Required action: Please copy the last part of the entries exactly: the line that has "Screen dimensions: 838x683" and every line up to and including the end, nothing more.

─── Source data

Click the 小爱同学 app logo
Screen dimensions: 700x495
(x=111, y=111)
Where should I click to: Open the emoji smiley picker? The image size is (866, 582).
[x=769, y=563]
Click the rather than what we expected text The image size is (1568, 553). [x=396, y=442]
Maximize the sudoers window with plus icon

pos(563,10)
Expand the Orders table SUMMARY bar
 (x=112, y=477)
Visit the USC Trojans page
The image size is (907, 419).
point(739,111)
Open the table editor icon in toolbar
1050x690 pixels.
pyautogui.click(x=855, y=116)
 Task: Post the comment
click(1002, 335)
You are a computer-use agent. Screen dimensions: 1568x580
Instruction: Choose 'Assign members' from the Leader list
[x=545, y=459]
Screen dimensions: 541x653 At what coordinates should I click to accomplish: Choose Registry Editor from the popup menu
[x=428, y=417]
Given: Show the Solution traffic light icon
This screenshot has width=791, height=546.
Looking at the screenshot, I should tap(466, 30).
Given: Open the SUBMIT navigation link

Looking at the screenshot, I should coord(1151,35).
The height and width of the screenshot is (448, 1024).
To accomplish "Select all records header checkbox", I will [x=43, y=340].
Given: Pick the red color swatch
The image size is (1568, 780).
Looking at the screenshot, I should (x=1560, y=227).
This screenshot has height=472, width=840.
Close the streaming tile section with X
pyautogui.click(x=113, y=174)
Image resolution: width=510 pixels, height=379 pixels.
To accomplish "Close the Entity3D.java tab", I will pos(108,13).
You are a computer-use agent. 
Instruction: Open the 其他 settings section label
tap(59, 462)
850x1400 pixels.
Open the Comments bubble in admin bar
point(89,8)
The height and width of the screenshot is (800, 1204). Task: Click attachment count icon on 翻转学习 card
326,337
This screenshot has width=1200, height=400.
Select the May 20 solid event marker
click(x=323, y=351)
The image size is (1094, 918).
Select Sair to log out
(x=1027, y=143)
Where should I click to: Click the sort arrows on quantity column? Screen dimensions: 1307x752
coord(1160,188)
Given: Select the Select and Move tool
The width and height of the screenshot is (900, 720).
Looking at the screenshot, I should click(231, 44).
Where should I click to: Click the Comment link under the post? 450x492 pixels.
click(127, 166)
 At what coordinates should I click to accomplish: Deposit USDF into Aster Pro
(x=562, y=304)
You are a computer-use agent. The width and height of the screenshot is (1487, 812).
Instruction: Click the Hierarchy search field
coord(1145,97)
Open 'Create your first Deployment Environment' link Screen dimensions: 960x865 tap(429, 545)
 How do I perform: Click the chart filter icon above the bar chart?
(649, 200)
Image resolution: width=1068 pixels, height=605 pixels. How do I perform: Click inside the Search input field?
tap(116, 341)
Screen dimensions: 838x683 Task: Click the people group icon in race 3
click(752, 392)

──────

Written response:
Screen dimensions: 838x683 Task: Click the people group icon in race 3
click(752, 392)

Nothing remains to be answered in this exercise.